Scan the records for the string "will", then copy each line that has it.

[Data supplied]

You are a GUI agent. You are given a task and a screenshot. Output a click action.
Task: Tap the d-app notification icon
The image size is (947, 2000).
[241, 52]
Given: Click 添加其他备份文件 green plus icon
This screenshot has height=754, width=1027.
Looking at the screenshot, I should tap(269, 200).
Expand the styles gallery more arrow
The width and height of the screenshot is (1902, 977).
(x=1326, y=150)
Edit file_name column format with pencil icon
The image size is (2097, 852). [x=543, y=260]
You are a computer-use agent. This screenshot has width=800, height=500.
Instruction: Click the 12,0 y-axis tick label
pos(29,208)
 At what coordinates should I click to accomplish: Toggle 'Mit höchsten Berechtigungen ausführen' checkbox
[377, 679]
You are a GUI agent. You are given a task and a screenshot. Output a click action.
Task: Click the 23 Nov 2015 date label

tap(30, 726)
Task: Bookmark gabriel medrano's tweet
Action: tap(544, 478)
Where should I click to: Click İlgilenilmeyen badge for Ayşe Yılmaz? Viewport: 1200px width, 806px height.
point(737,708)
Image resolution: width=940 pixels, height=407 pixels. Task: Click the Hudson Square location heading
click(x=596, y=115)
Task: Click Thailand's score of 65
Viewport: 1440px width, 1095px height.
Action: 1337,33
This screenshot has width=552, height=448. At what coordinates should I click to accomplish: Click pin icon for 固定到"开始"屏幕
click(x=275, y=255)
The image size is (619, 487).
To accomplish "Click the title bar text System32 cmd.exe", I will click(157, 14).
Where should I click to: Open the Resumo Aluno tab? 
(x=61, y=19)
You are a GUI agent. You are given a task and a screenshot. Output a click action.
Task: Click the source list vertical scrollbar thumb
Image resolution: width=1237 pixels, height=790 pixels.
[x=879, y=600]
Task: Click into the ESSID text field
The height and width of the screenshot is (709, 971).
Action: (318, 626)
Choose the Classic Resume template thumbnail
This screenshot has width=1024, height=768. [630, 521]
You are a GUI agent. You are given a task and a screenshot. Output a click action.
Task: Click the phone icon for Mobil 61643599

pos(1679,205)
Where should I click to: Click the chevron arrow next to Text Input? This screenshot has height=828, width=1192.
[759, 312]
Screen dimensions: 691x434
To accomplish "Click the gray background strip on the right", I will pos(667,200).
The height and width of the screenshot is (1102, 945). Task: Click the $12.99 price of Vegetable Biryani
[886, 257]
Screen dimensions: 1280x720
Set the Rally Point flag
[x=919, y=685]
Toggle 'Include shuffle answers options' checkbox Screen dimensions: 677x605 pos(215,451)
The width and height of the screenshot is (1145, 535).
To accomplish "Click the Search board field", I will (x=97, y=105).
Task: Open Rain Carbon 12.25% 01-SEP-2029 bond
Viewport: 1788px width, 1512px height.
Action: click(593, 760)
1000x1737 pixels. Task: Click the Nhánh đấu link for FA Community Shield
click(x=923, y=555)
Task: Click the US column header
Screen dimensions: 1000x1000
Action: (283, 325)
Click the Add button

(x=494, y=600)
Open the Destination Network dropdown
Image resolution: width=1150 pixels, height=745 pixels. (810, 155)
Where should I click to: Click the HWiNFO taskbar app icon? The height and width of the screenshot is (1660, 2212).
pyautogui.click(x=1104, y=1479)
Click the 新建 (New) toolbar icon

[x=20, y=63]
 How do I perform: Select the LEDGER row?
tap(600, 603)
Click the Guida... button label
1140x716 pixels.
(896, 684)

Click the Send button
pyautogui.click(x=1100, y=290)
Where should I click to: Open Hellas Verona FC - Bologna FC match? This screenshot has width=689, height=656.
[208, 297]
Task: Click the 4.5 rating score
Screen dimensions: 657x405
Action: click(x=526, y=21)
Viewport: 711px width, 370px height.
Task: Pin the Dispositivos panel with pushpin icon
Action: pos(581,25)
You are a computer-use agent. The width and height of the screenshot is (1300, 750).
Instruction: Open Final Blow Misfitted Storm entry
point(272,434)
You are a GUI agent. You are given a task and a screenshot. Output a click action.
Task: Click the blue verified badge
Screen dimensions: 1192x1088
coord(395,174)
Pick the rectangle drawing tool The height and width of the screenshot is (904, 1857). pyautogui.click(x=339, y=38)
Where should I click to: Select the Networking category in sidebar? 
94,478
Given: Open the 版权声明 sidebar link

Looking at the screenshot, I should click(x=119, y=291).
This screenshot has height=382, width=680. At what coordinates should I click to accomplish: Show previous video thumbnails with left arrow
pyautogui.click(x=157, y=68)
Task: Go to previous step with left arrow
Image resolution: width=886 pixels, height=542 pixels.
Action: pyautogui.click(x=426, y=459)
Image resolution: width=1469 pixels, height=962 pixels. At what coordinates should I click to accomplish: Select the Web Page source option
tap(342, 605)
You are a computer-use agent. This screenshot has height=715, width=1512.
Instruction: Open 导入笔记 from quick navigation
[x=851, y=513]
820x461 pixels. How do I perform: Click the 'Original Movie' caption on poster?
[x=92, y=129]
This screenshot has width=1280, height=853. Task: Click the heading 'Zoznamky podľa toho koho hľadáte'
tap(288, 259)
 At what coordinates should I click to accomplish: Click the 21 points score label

[/Data supplied]

■ **Written response**:
To accomplish "Click the title bar text System32 cmd.exe", I will click(157, 14).
To accomplish "Click the gray background strip on the right", I will pos(667,200).
To accomplish "Click the Search board field", I will (x=97, y=105).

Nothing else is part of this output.